### REQUEST
Please extract all of the lines below and reproduce each one without any change.

Stored records
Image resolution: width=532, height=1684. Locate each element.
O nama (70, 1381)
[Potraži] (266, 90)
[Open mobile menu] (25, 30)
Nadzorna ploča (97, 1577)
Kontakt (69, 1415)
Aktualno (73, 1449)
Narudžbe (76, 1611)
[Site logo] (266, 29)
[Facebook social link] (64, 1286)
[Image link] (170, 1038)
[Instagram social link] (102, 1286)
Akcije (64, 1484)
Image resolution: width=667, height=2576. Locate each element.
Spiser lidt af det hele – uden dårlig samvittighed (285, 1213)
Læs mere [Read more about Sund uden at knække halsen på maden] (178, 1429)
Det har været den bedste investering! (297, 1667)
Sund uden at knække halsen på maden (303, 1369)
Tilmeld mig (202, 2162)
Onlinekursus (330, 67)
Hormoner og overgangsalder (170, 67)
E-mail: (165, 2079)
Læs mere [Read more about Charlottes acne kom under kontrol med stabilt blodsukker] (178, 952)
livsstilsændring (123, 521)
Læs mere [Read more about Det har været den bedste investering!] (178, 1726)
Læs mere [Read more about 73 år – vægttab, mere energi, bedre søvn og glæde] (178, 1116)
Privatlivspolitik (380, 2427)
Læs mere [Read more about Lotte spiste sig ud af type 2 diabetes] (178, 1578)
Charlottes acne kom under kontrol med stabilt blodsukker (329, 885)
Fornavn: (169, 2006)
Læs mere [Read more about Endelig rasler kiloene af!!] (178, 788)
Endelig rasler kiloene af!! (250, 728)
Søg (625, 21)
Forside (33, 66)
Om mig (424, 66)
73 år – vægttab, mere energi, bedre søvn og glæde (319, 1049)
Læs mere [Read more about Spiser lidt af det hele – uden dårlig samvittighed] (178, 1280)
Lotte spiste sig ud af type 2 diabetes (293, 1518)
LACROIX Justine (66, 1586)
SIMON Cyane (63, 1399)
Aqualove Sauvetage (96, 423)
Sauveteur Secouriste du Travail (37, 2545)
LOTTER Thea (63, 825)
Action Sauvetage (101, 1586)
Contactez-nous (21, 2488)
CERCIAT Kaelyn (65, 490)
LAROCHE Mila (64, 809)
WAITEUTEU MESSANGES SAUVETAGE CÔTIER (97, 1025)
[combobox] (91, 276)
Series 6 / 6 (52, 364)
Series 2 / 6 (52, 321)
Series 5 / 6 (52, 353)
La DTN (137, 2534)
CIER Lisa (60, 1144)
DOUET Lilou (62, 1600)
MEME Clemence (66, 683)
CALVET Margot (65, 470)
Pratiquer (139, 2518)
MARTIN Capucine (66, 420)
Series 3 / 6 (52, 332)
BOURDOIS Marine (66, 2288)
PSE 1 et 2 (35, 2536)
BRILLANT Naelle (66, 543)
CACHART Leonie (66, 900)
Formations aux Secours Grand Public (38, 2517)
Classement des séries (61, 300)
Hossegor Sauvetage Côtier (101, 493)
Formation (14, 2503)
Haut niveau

### RESPONSE TO THIS EXERCISE
Image resolution: width=532, height=1684. Locate each element.
O nama (70, 1381)
[Potraži] (266, 90)
[Open mobile menu] (25, 30)
Nadzorna ploča (97, 1577)
Kontakt (69, 1415)
Aktualno (73, 1449)
Narudžbe (76, 1611)
[Site logo] (266, 29)
[Facebook social link] (64, 1286)
[Image link] (170, 1038)
[Instagram social link] (102, 1286)
Akcije (64, 1484)
Image resolution: width=667, height=2576. Locate each element.
Spiser lidt af det hele – uden dårlig samvittighed (285, 1213)
Læs mere [Read more about Sund uden at knække halsen på maden] (178, 1429)
Det har været den bedste investering! (297, 1667)
Sund uden at knække halsen på maden (303, 1369)
Tilmeld mig (202, 2162)
Onlinekursus (330, 67)
Hormoner og overgangsalder (170, 67)
E-mail: (165, 2079)
Læs mere [Read more about Charlottes acne kom under kontrol med stabilt blodsukker] (178, 952)
livsstilsændring (123, 521)
Læs mere [Read more about Det har været den bedste investering!] (178, 1726)
Læs mere [Read more about 73 år – vægttab, mere energi, bedre søvn og glæde] (178, 1116)
Privatlivspolitik (380, 2427)
Læs mere [Read more about Lotte spiste sig ud af type 2 diabetes] (178, 1578)
Charlottes acne kom under kontrol med stabilt blodsukker (329, 885)
Fornavn: (169, 2006)
Læs mere [Read more about Endelig rasler kiloene af!!] (178, 788)
Endelig rasler kiloene af!! (250, 728)
Søg (625, 21)
Forside (33, 66)
Om mig (424, 66)
73 år – vægttab, mere energi, bedre søvn og glæde (319, 1049)
Læs mere [Read more about Spiser lidt af det hele – uden dårlig samvittighed] (178, 1280)
Lotte spiste sig ud af type 2 diabetes (293, 1518)
LACROIX Justine (66, 1586)
SIMON Cyane (63, 1399)
Aqualove Sauvetage (96, 423)
Sauveteur Secouriste du Travail (37, 2545)
LOTTER Thea (63, 825)
Action Sauvetage (101, 1586)
Contactez-nous (21, 2488)
CERCIAT Kaelyn (65, 490)
LAROCHE Mila (64, 809)
WAITEUTEU MESSANGES SAUVETAGE CÔTIER (97, 1025)
[combobox] (91, 276)
Series 6 / 6 (52, 364)
Series 2 / 6 (52, 321)
Series 5 / 6 (52, 353)
La DTN (137, 2534)
CIER Lisa (60, 1144)
DOUET Lilou (62, 1600)
MEME Clemence (66, 683)
CALVET Margot (65, 470)
Pratiquer (139, 2518)
MARTIN Capucine (66, 420)
Series 3 / 6 (52, 332)
BOURDOIS Marine (66, 2288)
PSE 1 et 2 (35, 2536)
BRILLANT Naelle (66, 543)
CACHART Leonie (66, 900)
Formations aux Secours Grand Public (38, 2517)
Classement des séries (61, 300)
Hossegor Sauvetage Côtier (101, 493)
Formation (14, 2503)
Haut niveau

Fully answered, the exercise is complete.